Stored entries:
------------------------------
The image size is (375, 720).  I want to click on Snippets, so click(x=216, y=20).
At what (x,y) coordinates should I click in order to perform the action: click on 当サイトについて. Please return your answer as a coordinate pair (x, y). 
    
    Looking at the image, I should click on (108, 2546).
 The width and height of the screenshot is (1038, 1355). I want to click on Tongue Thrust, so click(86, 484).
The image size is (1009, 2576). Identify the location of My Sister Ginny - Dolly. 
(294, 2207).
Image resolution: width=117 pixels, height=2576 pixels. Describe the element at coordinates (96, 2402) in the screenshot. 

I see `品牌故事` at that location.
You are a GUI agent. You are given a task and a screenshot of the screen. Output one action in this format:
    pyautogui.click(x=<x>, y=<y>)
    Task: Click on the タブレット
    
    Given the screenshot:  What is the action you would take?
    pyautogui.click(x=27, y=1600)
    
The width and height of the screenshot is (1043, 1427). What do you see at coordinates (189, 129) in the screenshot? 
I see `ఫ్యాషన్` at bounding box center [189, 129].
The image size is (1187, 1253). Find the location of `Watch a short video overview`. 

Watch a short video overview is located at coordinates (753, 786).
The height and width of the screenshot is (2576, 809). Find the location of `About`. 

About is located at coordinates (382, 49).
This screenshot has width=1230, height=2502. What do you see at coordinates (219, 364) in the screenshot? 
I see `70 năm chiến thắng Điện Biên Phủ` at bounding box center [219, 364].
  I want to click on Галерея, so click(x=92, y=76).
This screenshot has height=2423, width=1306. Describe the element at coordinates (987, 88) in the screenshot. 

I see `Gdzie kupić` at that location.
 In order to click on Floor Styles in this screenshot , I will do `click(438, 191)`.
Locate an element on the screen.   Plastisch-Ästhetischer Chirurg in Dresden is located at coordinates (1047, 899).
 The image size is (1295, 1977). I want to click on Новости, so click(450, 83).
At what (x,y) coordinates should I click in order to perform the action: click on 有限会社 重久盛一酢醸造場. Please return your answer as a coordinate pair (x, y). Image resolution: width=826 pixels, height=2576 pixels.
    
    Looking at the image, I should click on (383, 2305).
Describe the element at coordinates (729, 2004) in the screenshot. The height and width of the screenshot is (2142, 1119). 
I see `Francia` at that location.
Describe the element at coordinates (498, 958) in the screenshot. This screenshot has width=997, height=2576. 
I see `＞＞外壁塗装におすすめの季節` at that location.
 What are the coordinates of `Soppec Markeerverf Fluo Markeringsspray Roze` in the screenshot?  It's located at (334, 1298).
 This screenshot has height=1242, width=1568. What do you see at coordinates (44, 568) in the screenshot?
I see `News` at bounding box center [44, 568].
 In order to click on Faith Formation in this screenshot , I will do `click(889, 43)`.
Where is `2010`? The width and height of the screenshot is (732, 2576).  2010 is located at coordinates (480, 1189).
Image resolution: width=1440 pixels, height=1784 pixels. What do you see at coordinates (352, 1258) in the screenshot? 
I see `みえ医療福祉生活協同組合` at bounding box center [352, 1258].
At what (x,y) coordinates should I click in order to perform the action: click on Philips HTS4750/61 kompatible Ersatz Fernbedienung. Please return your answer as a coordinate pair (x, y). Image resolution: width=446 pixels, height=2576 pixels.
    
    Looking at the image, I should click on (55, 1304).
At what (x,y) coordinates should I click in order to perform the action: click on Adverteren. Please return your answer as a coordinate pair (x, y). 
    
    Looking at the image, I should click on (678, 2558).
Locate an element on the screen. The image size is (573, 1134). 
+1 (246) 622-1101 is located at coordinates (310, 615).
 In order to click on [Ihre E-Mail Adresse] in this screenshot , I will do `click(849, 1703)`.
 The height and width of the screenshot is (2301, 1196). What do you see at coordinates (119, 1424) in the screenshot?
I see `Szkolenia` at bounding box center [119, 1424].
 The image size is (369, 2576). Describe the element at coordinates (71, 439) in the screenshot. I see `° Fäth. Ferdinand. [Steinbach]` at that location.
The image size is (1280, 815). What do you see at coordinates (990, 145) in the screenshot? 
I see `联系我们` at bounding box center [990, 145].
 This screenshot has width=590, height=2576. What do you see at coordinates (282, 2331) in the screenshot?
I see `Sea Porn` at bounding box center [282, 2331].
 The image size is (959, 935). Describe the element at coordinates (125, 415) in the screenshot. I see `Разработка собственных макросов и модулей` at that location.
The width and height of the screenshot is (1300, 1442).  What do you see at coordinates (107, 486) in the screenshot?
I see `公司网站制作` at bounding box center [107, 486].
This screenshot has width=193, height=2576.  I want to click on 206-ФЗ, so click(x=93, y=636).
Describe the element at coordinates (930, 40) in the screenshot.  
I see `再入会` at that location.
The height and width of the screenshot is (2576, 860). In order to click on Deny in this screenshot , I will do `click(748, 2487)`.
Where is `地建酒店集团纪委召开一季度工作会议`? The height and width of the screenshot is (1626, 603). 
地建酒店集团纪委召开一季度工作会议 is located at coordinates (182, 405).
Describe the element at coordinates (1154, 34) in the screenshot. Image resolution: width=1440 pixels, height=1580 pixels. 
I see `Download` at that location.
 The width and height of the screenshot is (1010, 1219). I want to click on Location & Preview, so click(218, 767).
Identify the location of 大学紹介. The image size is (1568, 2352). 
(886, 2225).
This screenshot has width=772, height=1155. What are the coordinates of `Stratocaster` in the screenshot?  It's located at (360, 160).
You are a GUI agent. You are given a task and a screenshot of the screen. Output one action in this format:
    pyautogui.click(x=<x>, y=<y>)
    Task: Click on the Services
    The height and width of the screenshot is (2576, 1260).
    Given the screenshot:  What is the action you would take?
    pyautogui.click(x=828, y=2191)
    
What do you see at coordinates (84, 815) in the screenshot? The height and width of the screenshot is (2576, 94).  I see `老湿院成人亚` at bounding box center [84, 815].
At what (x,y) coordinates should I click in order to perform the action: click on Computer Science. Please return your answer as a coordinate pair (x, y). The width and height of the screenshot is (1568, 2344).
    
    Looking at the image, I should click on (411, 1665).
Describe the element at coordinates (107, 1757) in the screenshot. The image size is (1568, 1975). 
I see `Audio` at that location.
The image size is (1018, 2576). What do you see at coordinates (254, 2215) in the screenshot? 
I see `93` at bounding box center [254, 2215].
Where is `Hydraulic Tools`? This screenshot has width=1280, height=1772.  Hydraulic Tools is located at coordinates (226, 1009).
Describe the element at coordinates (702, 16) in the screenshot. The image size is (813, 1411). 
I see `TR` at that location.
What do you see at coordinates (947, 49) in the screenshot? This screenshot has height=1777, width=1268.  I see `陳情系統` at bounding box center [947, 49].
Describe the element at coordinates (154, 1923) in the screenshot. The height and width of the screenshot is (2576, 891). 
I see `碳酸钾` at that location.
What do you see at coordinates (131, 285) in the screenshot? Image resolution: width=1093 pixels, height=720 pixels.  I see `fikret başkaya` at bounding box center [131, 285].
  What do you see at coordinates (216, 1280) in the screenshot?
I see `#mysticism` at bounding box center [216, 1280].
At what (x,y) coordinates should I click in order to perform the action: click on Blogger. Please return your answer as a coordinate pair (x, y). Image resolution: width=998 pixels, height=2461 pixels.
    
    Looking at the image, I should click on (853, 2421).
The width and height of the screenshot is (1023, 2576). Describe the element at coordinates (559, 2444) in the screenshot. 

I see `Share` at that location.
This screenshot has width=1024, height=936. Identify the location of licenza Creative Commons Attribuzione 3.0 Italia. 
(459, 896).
------------------------------
▶ _WHAT TO DO_
Reproduce verbatim the part of the listing that opens with the line containing "The height and width of the screenshot is (2576, 860)." and closes with the line containing "coordinates (226, 1009).", both of those lines included.

▶ _SOLVED EXERCISE_
The height and width of the screenshot is (2576, 860). In order to click on Deny in this screenshot , I will do `click(748, 2487)`.
Where is `地建酒店集团纪委召开一季度工作会议`? The height and width of the screenshot is (1626, 603). 
地建酒店集团纪委召开一季度工作会议 is located at coordinates (182, 405).
Describe the element at coordinates (1154, 34) in the screenshot. Image resolution: width=1440 pixels, height=1580 pixels. 
I see `Download` at that location.
 The width and height of the screenshot is (1010, 1219). I want to click on Location & Preview, so click(218, 767).
Identify the location of 大学紹介. The image size is (1568, 2352). 
(886, 2225).
This screenshot has width=772, height=1155. What are the coordinates of `Stratocaster` in the screenshot?  It's located at (360, 160).
You are a GUI agent. You are given a task and a screenshot of the screen. Output one action in this format:
    pyautogui.click(x=<x>, y=<y>)
    Task: Click on the Services
    The height and width of the screenshot is (2576, 1260).
    Given the screenshot:  What is the action you would take?
    pyautogui.click(x=828, y=2191)
    
What do you see at coordinates (84, 815) in the screenshot? The height and width of the screenshot is (2576, 94).  I see `老湿院成人亚` at bounding box center [84, 815].
At what (x,y) coordinates should I click in order to perform the action: click on Computer Science. Please return your answer as a coordinate pair (x, y). The width and height of the screenshot is (1568, 2344).
    
    Looking at the image, I should click on (411, 1665).
Describe the element at coordinates (107, 1757) in the screenshot. The image size is (1568, 1975). 
I see `Audio` at that location.
The image size is (1018, 2576). What do you see at coordinates (254, 2215) in the screenshot? 
I see `93` at bounding box center [254, 2215].
Where is `Hydraulic Tools`? This screenshot has width=1280, height=1772.  Hydraulic Tools is located at coordinates (226, 1009).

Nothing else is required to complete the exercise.